Sarcopenia and malnutrition in acutely ill hospitalized elderly: Prevalence and outcomes.

作者信息

Cerri Anna Paola, Bellelli Giuseppe, Mazzone Andrea, Pittella Francesca, Landi Francesco, Zambon Antonella, Annoni Giorgio

机构信息

Department of Health Sciences, University of Milano-Bicocca, Italy.

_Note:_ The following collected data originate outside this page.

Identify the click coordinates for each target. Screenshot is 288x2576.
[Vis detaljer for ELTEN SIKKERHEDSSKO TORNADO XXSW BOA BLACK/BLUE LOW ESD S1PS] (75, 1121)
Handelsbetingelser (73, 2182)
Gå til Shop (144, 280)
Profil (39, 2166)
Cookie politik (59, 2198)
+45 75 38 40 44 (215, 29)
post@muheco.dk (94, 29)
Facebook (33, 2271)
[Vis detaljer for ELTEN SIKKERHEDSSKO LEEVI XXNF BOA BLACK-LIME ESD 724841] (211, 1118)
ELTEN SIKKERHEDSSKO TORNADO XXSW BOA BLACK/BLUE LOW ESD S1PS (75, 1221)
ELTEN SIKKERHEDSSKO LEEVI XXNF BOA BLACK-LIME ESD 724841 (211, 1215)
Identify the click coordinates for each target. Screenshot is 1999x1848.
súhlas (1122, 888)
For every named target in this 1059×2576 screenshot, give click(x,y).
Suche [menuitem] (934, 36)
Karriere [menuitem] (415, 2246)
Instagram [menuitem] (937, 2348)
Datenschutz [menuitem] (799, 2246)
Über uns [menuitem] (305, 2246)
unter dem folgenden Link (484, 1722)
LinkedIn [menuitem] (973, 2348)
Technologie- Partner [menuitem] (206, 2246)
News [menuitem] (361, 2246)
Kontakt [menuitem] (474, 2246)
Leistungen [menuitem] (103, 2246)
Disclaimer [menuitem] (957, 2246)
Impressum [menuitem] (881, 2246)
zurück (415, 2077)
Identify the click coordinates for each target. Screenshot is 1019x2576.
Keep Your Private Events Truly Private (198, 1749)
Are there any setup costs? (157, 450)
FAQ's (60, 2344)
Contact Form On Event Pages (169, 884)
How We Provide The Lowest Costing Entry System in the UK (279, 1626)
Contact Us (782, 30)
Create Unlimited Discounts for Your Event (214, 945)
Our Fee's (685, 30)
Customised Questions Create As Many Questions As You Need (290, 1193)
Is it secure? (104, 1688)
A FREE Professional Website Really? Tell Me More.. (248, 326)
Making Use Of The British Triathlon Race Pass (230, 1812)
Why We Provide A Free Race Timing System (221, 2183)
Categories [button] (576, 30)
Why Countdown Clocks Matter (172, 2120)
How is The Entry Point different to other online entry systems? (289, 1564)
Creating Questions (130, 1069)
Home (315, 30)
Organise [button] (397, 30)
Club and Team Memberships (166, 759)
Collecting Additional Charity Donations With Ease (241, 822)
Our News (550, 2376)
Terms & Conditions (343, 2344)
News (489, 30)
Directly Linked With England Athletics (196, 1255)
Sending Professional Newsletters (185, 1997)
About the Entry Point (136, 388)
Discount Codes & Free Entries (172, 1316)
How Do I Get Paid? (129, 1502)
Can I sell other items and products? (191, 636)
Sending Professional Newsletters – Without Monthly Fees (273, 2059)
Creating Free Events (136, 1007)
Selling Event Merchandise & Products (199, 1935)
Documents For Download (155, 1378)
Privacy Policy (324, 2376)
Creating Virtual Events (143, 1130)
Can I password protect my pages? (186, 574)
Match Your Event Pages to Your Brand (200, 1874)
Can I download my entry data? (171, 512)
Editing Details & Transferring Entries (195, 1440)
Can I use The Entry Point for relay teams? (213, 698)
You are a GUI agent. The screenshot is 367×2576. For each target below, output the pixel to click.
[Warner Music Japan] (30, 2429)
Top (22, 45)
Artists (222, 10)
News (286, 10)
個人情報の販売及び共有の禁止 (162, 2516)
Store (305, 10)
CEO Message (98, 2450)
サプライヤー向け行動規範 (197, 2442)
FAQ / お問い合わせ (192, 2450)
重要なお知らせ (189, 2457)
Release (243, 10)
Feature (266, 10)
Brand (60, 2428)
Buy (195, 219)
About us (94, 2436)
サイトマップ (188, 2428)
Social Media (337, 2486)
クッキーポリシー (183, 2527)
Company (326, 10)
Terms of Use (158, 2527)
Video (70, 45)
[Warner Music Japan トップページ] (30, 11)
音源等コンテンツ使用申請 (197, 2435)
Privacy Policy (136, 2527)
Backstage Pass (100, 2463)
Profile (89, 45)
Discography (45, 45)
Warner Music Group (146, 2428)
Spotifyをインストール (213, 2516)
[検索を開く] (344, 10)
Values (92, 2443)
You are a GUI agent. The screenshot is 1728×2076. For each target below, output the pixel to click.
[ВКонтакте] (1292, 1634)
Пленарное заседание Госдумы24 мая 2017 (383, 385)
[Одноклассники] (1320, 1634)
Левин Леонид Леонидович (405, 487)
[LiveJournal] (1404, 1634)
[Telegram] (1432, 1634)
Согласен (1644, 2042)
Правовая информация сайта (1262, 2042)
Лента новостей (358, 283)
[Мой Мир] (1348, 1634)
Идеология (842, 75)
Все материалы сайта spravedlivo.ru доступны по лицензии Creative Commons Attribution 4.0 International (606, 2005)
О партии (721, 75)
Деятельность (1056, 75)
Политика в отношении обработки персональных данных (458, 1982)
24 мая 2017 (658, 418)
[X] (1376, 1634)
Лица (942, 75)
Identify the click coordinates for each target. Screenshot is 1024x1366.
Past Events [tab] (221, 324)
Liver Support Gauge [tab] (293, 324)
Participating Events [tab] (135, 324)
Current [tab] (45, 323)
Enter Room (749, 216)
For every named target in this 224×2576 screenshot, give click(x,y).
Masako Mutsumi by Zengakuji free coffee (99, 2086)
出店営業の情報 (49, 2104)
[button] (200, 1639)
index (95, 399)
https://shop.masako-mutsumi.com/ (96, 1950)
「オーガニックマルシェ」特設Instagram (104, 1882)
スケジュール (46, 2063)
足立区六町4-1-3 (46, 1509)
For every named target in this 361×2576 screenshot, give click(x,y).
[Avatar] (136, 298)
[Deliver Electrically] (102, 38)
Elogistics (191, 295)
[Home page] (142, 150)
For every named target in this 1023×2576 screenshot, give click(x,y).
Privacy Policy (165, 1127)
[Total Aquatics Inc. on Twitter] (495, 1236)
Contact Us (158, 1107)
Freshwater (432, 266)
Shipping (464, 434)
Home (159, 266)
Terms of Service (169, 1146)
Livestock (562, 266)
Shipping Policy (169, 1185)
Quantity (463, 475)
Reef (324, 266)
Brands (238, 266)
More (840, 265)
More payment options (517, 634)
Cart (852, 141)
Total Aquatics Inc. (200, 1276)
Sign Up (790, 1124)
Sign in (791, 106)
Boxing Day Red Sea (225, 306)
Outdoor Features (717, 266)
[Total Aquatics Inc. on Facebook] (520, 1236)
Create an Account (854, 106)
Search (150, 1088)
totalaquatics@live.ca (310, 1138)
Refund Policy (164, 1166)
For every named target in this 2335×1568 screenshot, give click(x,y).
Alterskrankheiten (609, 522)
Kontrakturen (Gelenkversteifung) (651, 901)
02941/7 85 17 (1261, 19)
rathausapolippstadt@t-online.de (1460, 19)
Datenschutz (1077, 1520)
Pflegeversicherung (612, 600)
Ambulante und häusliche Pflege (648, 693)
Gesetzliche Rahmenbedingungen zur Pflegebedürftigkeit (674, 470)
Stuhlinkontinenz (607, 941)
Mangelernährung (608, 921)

Department of Health Sciences, University of Milano-Bicocca, Italy; Geriatric Clinic, San Gerardo Hospital, Monza, Italy; Milan Center for Neuroscience (Neuro-Mi), Milan, Italy.

出版信息

Clin Nutr. 2015 Aug;34(4):745-51. doi: 10.1016/j.clnu.2014.08.015. Epub 2014 Sep 21.

Abstract

BACKGROUND & AIMS: Data about the prevalence of sarcopenia among hospitalized patients is lacking and it is unclear whether the diagnostic criteria commonly used in community-dwellers is applicable in acutely ill subjects. The aims of this report are: (i) to assess the prevalence of sarcopenia among hospitalized patients; (ii) to assess whether the European Working Group on Sarcopenia in Older People (EWGSOP) criteria are applicable in an acute care setting; and (iii) to assess the mortality rate at 3 months.

METHODS

103 patients admitted to the Acute Geriatric Clinic were enrolled. Inclusion criteria were: age ≥65 years and malnutrition or risk of malnutrition, according to the Mini Nutritional Assessment Short Form. Sarcopenia was diagnosed using the EWGSOP criteria by means of bioimpedance analysis, handgrip strength and gait speed, within 72 h of admission. Information on deaths was obtained by telephone interview at 3 months following discharge.

RESULTS

Sarcopenia was diagnosed in 22 patients (21.4%). Twenty-three patients (22.3%) were not able to perform the gait speed and/or the handgrip strength because bedridden or requiring intensive treatments. In this group, a definite diagnosis of sarcopenia was not possible, lacking at least one EWGSOP criteria. Eleven (10.7%) patients died within the 3 months post-discharge period. Kaplan-Meier survival curves showed that sarcopenic patients died significantly more frequently than others (log-rank p ≤ 0.001).

CONCLUSIONS

In a population of hospitalized elderly malnourished or at risk of malnutrition, sarcopenia is highly prevalent and associated with an increased risk to die in the short-term. Furthermore, the EWGSOP criteria cannot be satisfactorily applied in a relevant proportion of patients.

摘要

背景与目的

目前缺乏关于住院患者肌少症患病率的数据,并且尚不清楚社区居民常用的诊断标准是否适用于急性病患者。本报告的目的是:(i)评估住院患者中肌少症的患病率;(ii)评估老年人肌少症欧洲工作组(EWGSOP)标准是否适用于急性护理环境;(iii)评估3个月时的死亡率。

方法

纳入103名入住急性老年病诊所的患者。纳入标准为:年龄≥65岁,且根据简易营养评估简表存在营养不良或营养不良风险。入院72小时内,通过生物电阻抗分析、握力和步速,采用EWGSOP标准诊断肌少症。出院后3个月通过电话访谈获取死亡信息。

结果

22例患者(21.4%)被诊断为肌少症。23例患者(22.3%)因卧床或需要强化治疗而无法进行步速和/或握力测试。在这组患者中,由于缺乏至少一项EWGSOP标准,无法明确诊断肌少症。11例(10.7%)患者在出院后3个月内死亡。Kaplan-Meier生存曲线显示,肌少症患者的死亡频率显著高于其他患者(对数秩检验p≤0.001)。

结论

在住院的营养不良或有营养不良风险的老年人群中,肌少症非常普遍,且与短期死亡风险增加相关。此外,EWGSOP标准不能在相当比例的患者中得到满意应用。